I’ve been thinking about the idea of independent learners vs dependent learners over and over during the last few months. Really over the last few years.
When I first started as an SBTS (tech coach), I thought the biggest role I played was resource provider. I spent so much time remaking resources, translating them for my teachers (so they could be easier to digest/use) and having EVERY answer for every question. It started to shift a few years ago when I changed roles. I realized that I created dependent learners…and then I left them. I walked away for another opportunity and they were so used to “margaret-ized” documents that it created a HUGE gap.
Zoretta Hammond talks about this in her book, Culturally Responsive Teaching and the Brain. This chapter helped me figure out what is going on in my feelings about independent learners vs dependent learners… and my learners are teachers. Instead of solving everything and always having the answers, what can I change that will help my learners search for their own answers (especially the ones that are only a google search away)? How can I support them in productive struggle, rather than rescuing them from it? AND how do I know when a struggle is productive vs unproductive?
Another book I read recently, The Advice Trap, by Michael Bungay Stanier solidified this even further.
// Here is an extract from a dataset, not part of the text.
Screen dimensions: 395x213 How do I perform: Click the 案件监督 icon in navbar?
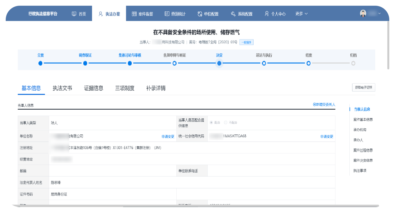pyautogui.click(x=134, y=14)
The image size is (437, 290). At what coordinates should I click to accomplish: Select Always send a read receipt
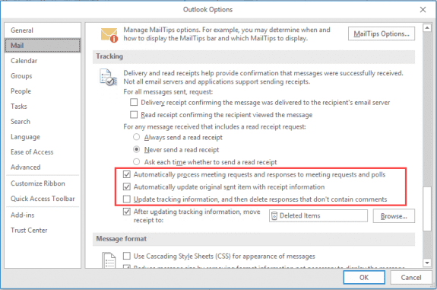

The idea that the message I’m communicating when I have advice for every situation is that I can do this better or that their solutions aren’t enough. That is NEVER the message I want to send and yet it’s often what I feel when people tell me what to do when I’m not asking for advice.
This has changed my work in a lot of ways. I ask questions, I coach, I share where to find resources. I am still unlearning this role of resource provider and catch myself some times but it’s a HUGE change.
One example is a big change this year… teaching others to update the A-Z index (endless list of links and documents that our whole staff references) instead of doing it for them! In the past I’ve said “send it to me, I’ll post it” and done it (sometimes happy to… sometimes resentfully). But it’s a good shift this year.
Another example recently came up. Our county has instituted a new policy that has raised a lot of questions. Staff have completed an asynchronous training surrounding what work can and can’t be done on Religious and Cultural Observance Days, have calendar appointments with the PDF of the policy and teacher guide docs attached and yet there are many questions. There is a slide deck and handouts. It’s almost that we’ve over communicated the message…and in doing so turned off people’s understanding of the policy.
How do we find the balance between buffering for those we serve AND creating opportunities for them to construct meaning and genuine deep understanding of the purpose and logistics of this policy?
A team I work on spent some time going back into the materials that were created and having conversation with each other, and within a short time came up with our answers. They were all right there… we just needed time and space and structure to process them.
How might we intentionally create these opportunities for the educators we work with every day?
When we constantly translate, simplify or do the work for those we lead, we remove the productive struggle and connection to the work or material or policies and it becomes another top-down directive. We also run the risk of translating it through our own lenses. When we simplify, we often lose the details… and we choose what is is important based on what we value. Those lenses and values aren’t the same for all of us – so what is the group losing out when everything is translated through my values and my lenses?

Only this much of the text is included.